Balai Konservasi Artefak Desa (Bakonardes) kembali menunjukkan komitmennya dalam meningkatkan kapasitas sumber daya manusia di bidang pelestarian sejarah dan warisan budaya dengan mengikuti kegiatan Sharing Session bertajuk “Teknik Pemanduan Gedung Cagar Budaya dan Pameran Arsip Kepresidenan” yang diselenggarakan oleh Arsip Nasional Republik Indonesia (ANRI) pada Selasa, 14 Juli 2026. Kegiatan yang berlangsung secara daring melalui Zoom Meeting tersebut menghadirkan narasumber Gilang Ramadhan, seorang Expert Guide Kota Tua Jakarta, dengan moderator Satimin, Arsiparis Madya ANRI. Acara dibuka oleh Kepala Pusat Studi Arsip Statis Kepresidenan ANRI, Drs. Agus Santoso, M.Hum, dan diikuti oleh peserta dari berbagai daerah di Indonesia.

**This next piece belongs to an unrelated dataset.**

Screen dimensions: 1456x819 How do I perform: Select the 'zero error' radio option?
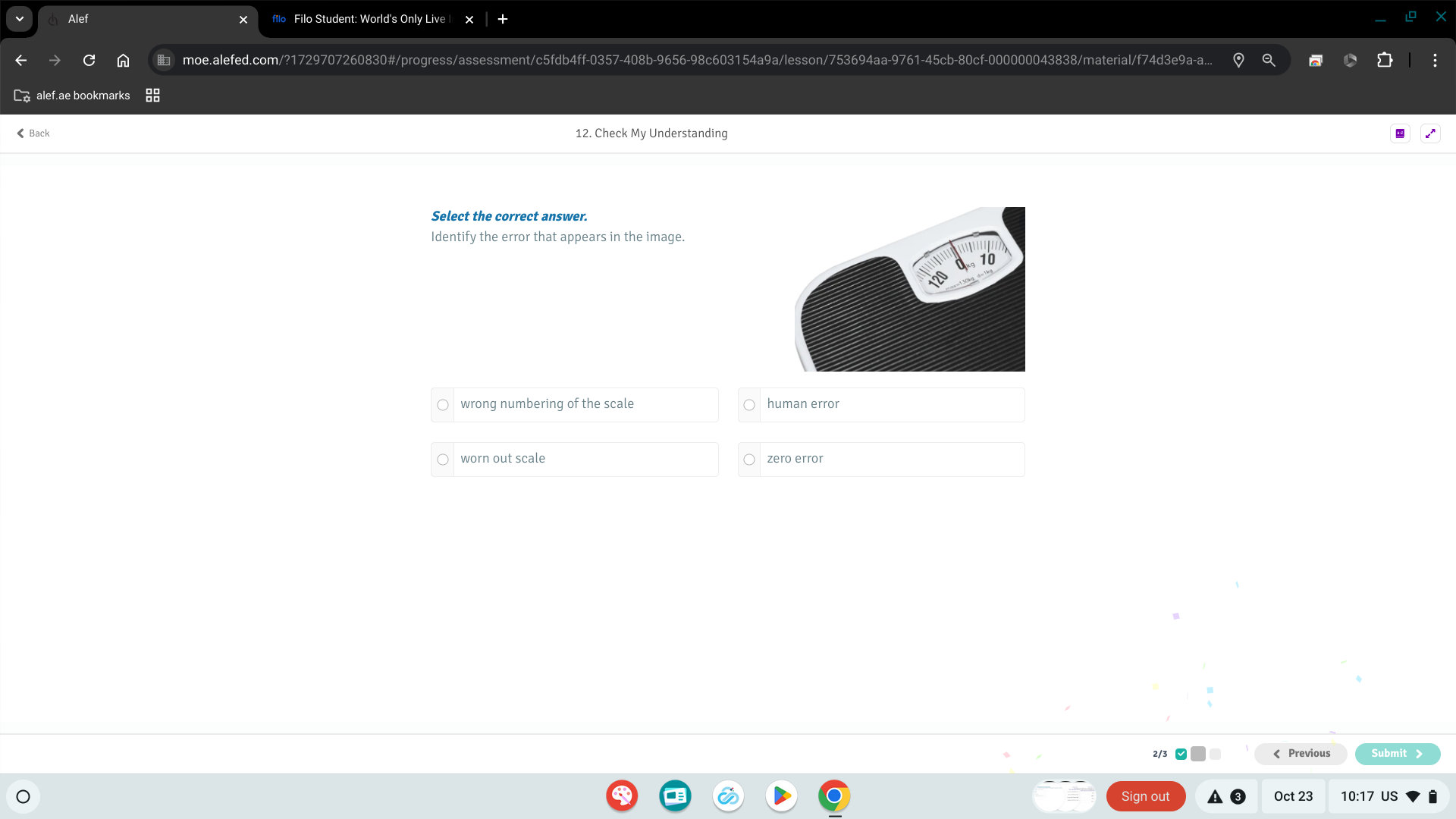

Dalam sesi tersebut, peserta memperoleh wawasan mengenai teknik dasar hingga praktik terbaik dalam memandu pengunjung di gedung cagar budaya. Materi tidak hanya membahas aspek penyampaian informasi sejarah secara komunikatif, tetapi juga bagaimana membangun pengalaman berkunjung yang edukatif, menarik, dan tetap menghormati nilai autentisitas bangunan bersejarah. Selain itu, narasumber juga menjelaskan konsep penataan serta penyampaian narasi pada pameran Arsip Kepresidenan, sehingga arsip tidak hanya dipandang sebagai dokumen administratif, melainkan sebagai sumber pengetahuan yang mampu menghidupkan perjalanan sejarah bangsa.
Keikutsertaan Bakonardes dalam kegiatan ini menjadi langkah strategis untuk memperkuat kapasitas lembaga dalam mengembangkan konsep konservasi artefak berbasis masyarakat. Pengetahuan mengenai teknik interpretasi sejarah dan pemanduan sangat relevan dengan visi Bakonardes sebagai pusat edukasi sejarah lokal, konservasi artefak, dan literasi budaya di tingkat desa. Dengan meningkatnya kompetensi para pengelola, diharapkan penyajian koleksi artefak, fosil, maupun peninggalan sejarah di Bakonardes dapat dilakukan secara lebih profesional, informatif, dan mampu menarik minat generasi muda maupun wisatawan edukasi.
Sebagai bentuk apresiasi atas partisipasinya, Bakonardes menerima sertifikat elektronik dari ANRI dengan bobot pelatihan 4 Jam Pelajaran (JP). Pengalaman mengikuti kegiatan ini menjadi motivasi bagi Bakonardes untuk terus memperluas jejaring dengan berbagai institusi pelestarian budaya dan kearsipan di Indonesia. Ke depan, hasil dari sharing session ini diharapkan dapat diimplementasikan dalam pengembangan program edukasi, pameran, dan layanan pemanduan di Bakonardes sehingga semakin memperkuat perannya sebagai laboratorium sejarah desa sekaligus pusat konservasi artefak yang memberi manfaat bagi masyarakat luas.